# Dick's sporting goods



## brookie1 (Jan 26, 2011)

I long ago realized that it's best to do your research before hitting the sporting goods stores as I really don't care for the opinion of the associates working in those places. However I had a situation yesterday that was kind of laughable. I needed a new 9 amp battery for a vexilar I am selling, and I was on my way to gander using beck to 12 mile to avoid most of the mall traffic. Anyway, for grins I stopped in Dick's sporting goods on 12 mile since it was on the way and their web site indicated they carried them. I asked one of the associates in sporting goods (there were 3 standing together talking) if they had any 12 volt batteries typically used for portable electronics as I needed a new one for my vexilar. The first one says to the other two "anyone know what a vexilar is? I never heard of it.". The other two associates had no idea what I was talking about either. I was floored. I certainly don't expect them to be experts on anything, but I thought that was a little silly considering where they worked. Anyway, I hit gander and got everything I needed.


----------



## swaprat (Oct 1, 2011)

ganders the same way some times. i don't know ware they hire them but they do. lol's


----------



## brookie1 (Jan 26, 2011)

swaprat said:


> ganders the same way some times. i don't know ware they hire them but they do. lol's


It's hit or miss there as well. I asked a kid if they had any more batteries in back since the shelf was empty. He put two and two together and took me over to hunting which had plenty, apparently because they are used for feed spreaders. Wasn't aware of that one, but +1 for the kid. He didn't however take any of them back to ice fishing to restock the shelf, so -1 and back to neutral. The old guy doing inventory looked at me like I just insulted his mother when I asked where the plastic boxes were for tackle, so -1 there. At least I know for next time. They should really offer a map on the way in the store for these places, especially cabelas. I bet the bean counters would find out that they need less associates and it would offset the cost.


----------



## swaprat (Oct 1, 2011)

brookie1 said:


> It's hit or miss there as well. I asked a kid if they had any more batteries in back since the shelf was empty. He put two and two together and took me over to hunting which had plenty, apparently because they are used for feed spreaders. Wasn't aware of that one, but +1 for the kid. He didn't however take any of them back to ice fishing to restock the shelf, so -1 and back to neutral. The old guy doing inventory looked at me like I just insulted his mother when I asked where the plastic boxes were for tackle, so -1 there. At least I know for next time. They should really offer a map on the way in the store for these places, especially cabelas. I bet the bean counters would find out that they need less associates and it would offset the cost.


 
thats a good point to bad cables is not reading this but then there goes unemployment. it kinda like fear of the robot on assembly lines. i could get better help out robots some times at gander lol's


----------



## brookie1 (Jan 26, 2011)

> **TASK STATEMENT**
List every store department named in the Dick's Sporting Goods thread. The rows that follow have no connection to the Dick's Sporting Goods thread.

> **RECORD LIST**
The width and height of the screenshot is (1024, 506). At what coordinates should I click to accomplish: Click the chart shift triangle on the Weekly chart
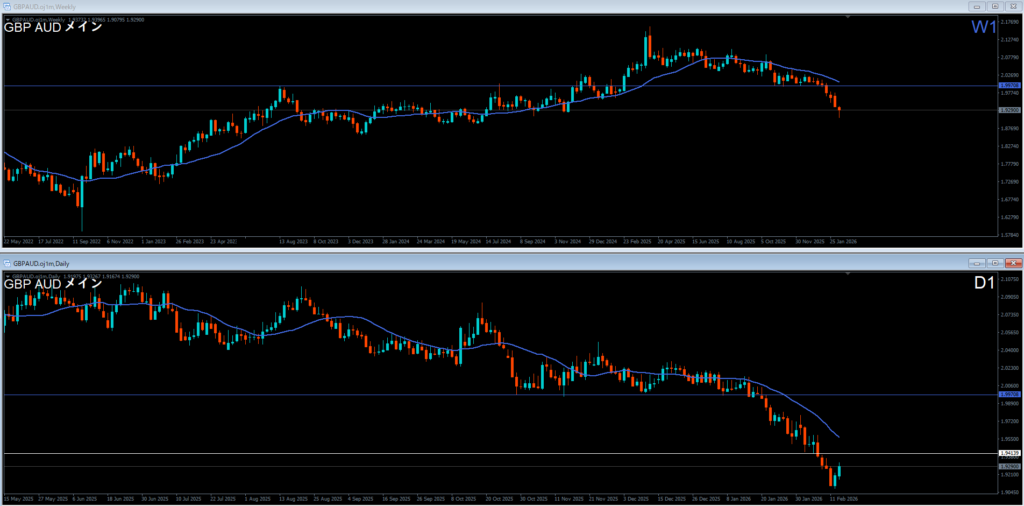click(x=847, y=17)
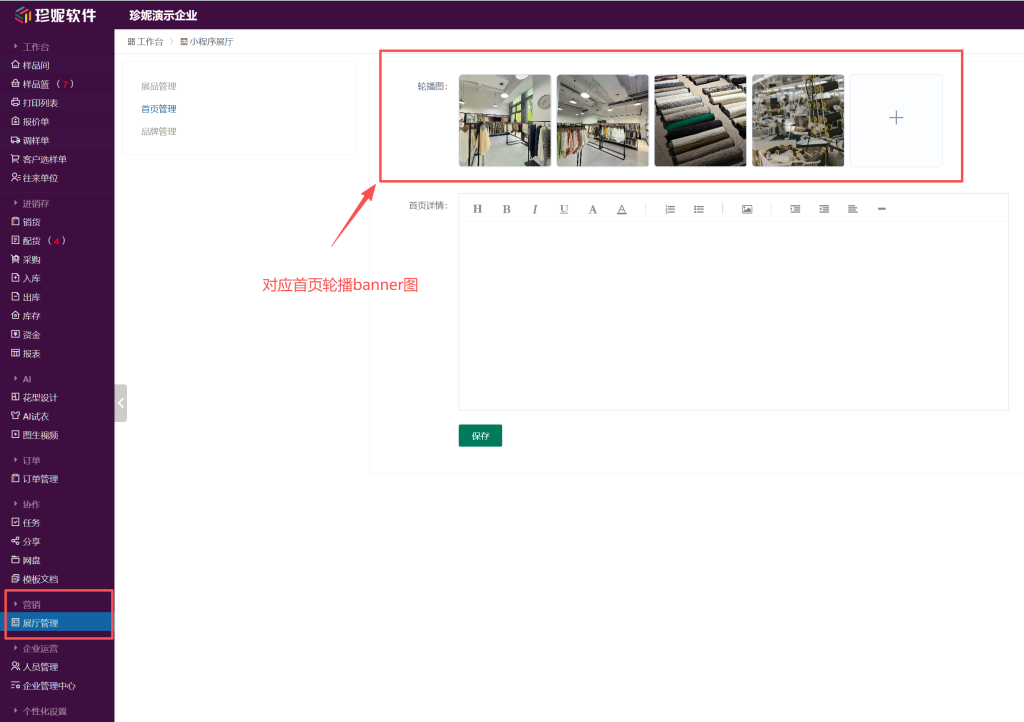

* * *

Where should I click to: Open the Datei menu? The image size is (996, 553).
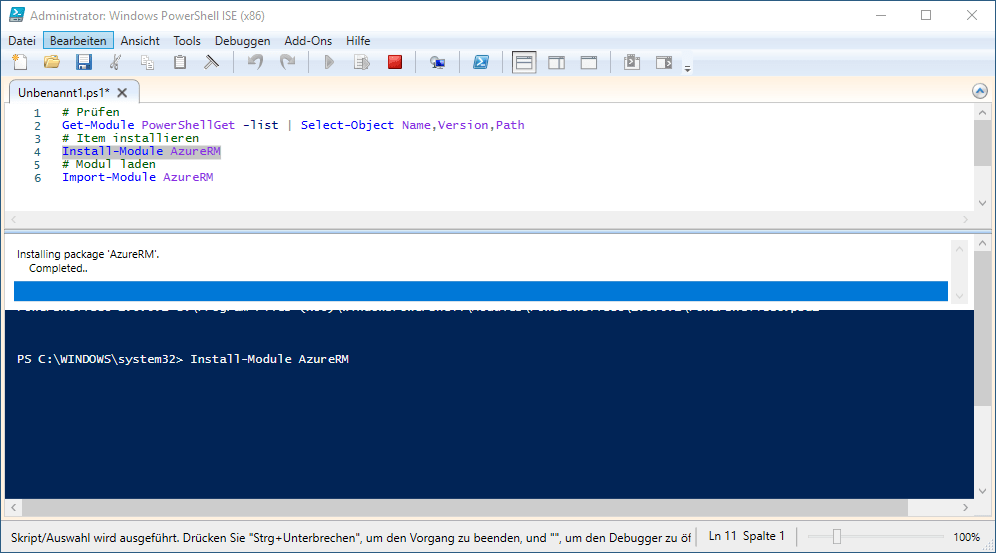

> **TASK RESPONSE**
sporting goods, hunting, ice fishing